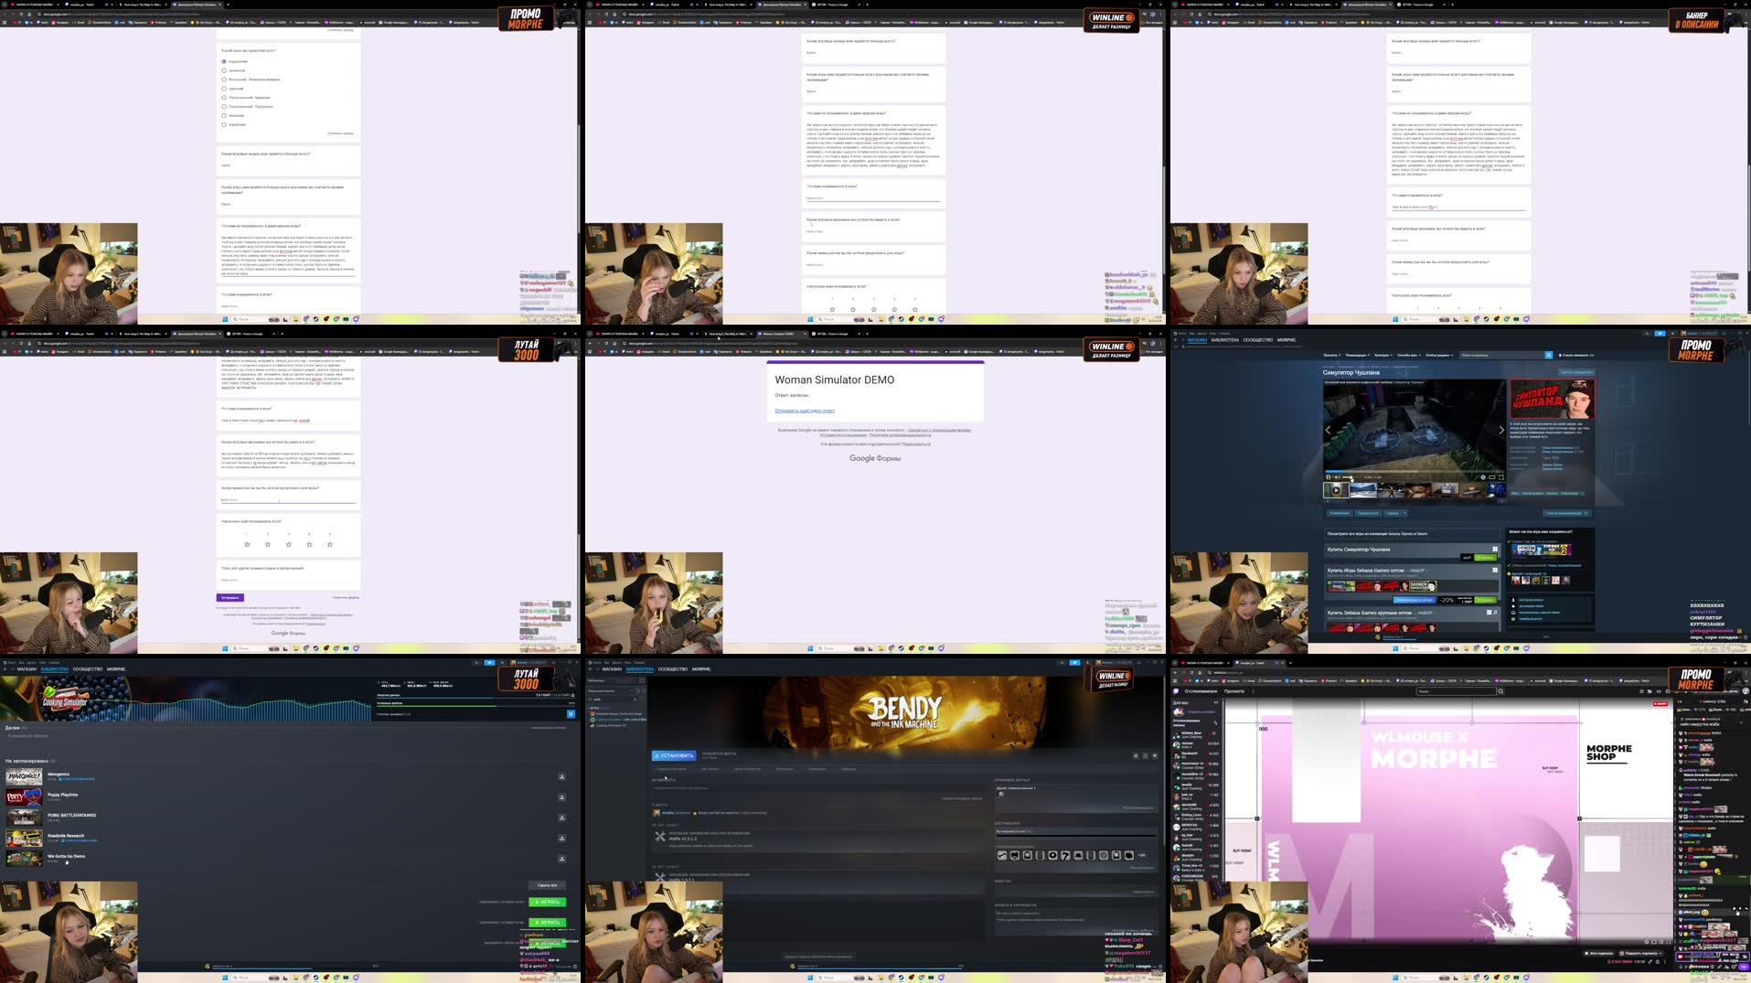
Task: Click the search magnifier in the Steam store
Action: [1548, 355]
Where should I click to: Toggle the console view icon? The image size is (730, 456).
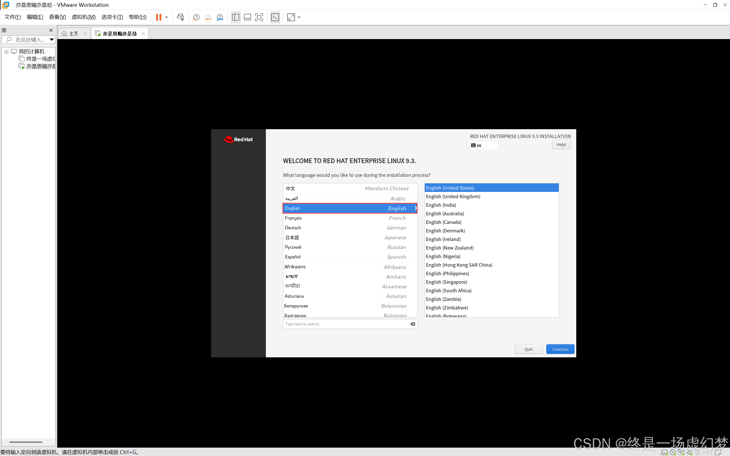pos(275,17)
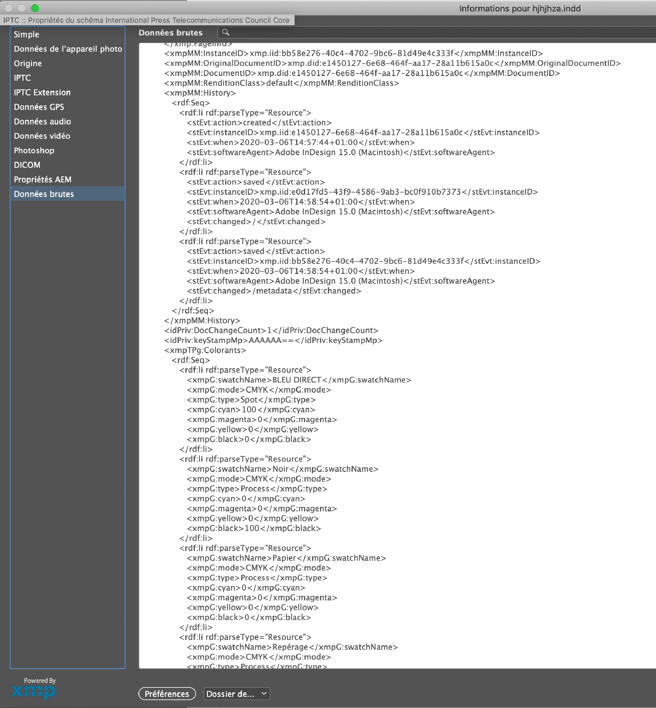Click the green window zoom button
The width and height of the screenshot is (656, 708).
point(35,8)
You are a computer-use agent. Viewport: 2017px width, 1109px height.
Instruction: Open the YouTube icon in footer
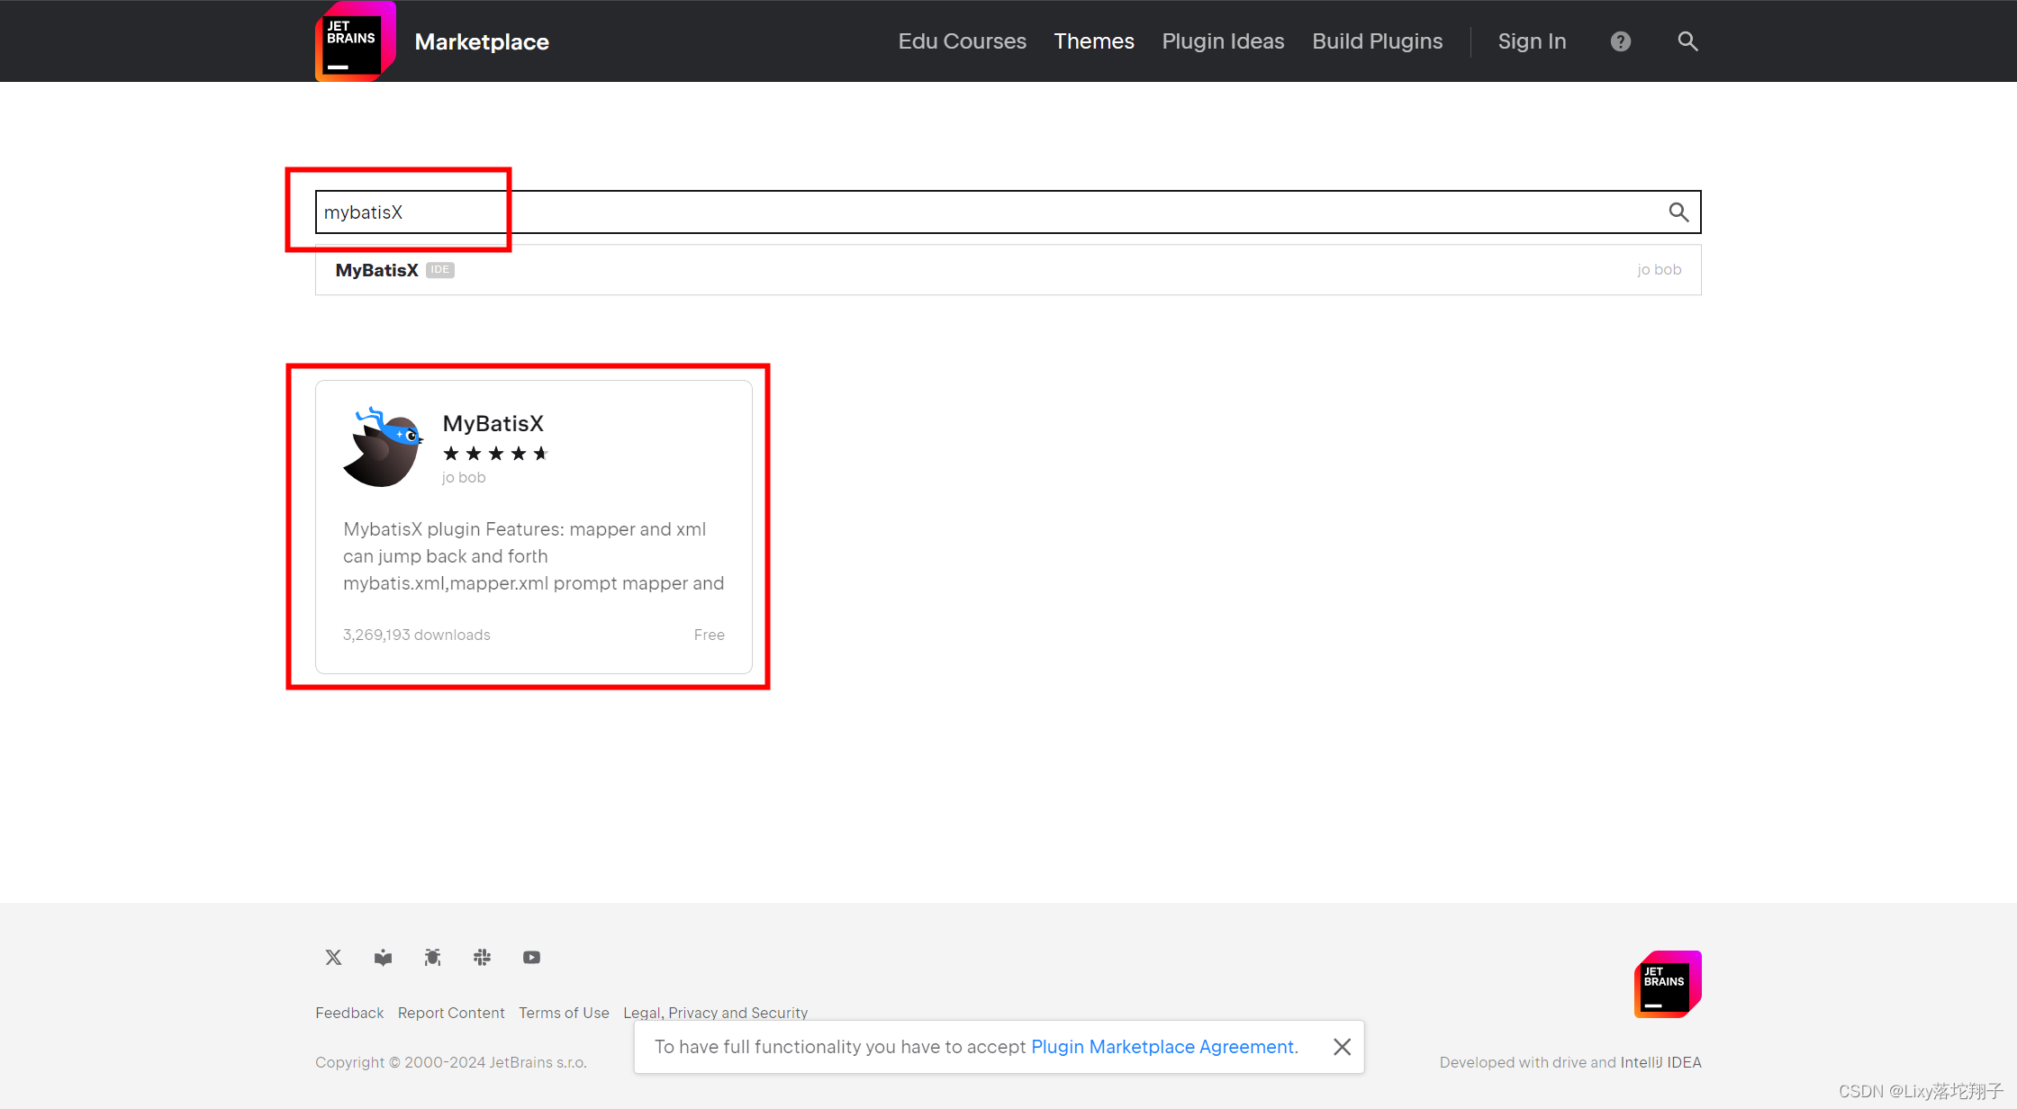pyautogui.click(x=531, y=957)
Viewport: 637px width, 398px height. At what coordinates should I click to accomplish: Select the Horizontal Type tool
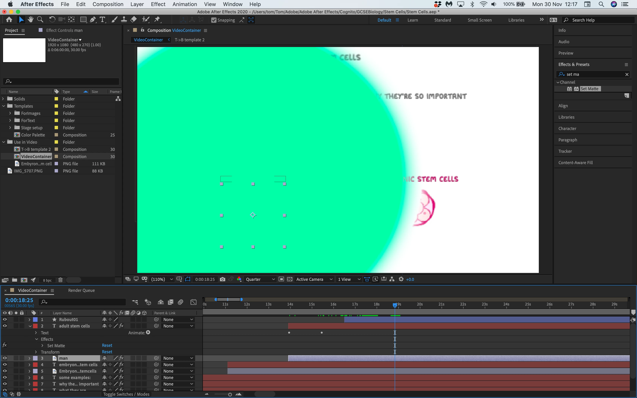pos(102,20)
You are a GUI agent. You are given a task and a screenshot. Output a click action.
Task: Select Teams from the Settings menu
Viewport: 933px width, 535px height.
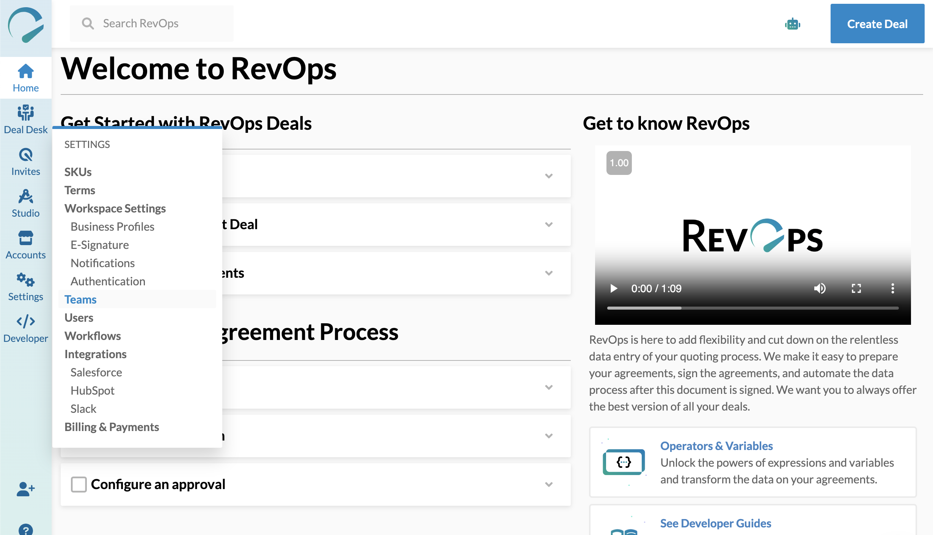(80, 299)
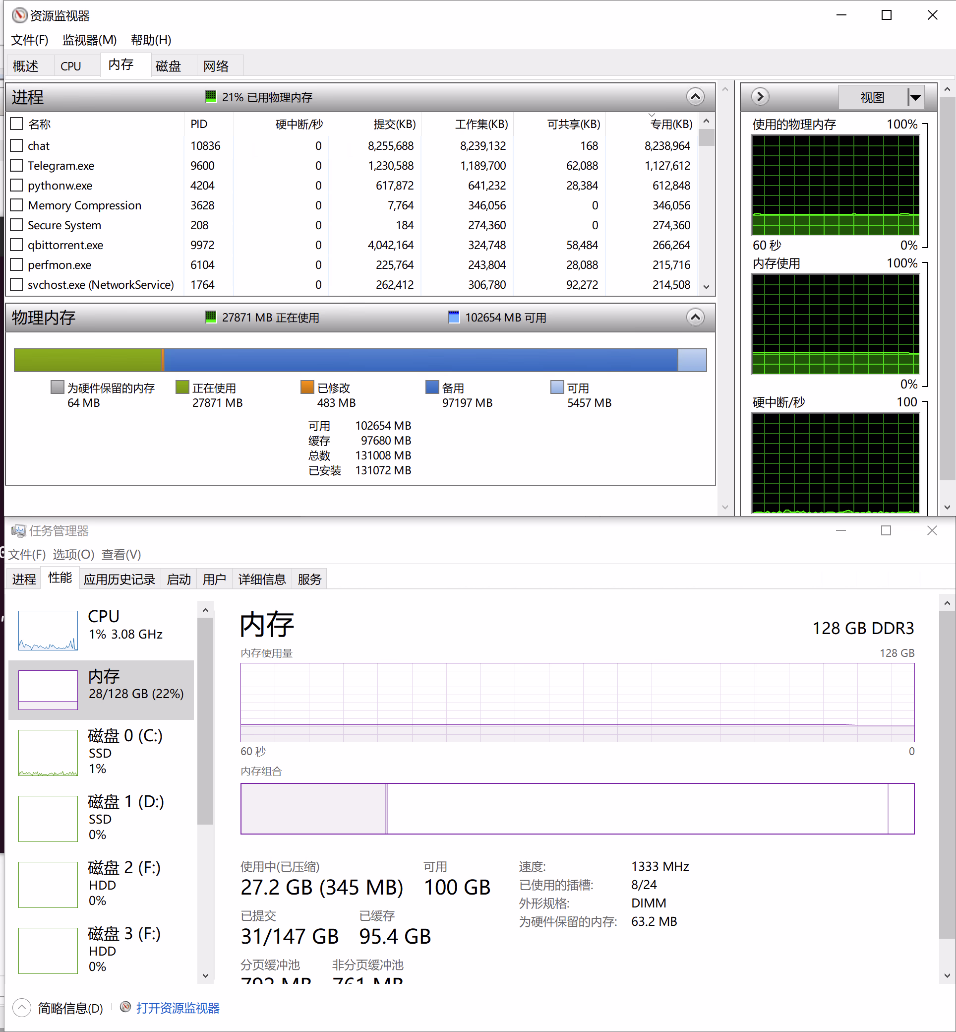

__HOW TO COMPLETE THIS TASK__:
Return only the lines from the one containing "You are a computer-use" through the last line of the entries above, exactly as written and without pictures.

__TASK RESPONSE__:
You are a computer-use agent. Viewport: 2017px width, 1109px height.
Instruction: Open the YouTube icon in footer
pyautogui.click(x=531, y=957)
Viewport: 637px width, 398px height. At what coordinates should I click to accomplish: Select the Horizontal Type tool
pos(102,20)
You are a GUI agent. You are given a task and a screenshot. Output a click action.
Task: Select Teams from the Settings menu
Viewport: 933px width, 535px height.
(80, 299)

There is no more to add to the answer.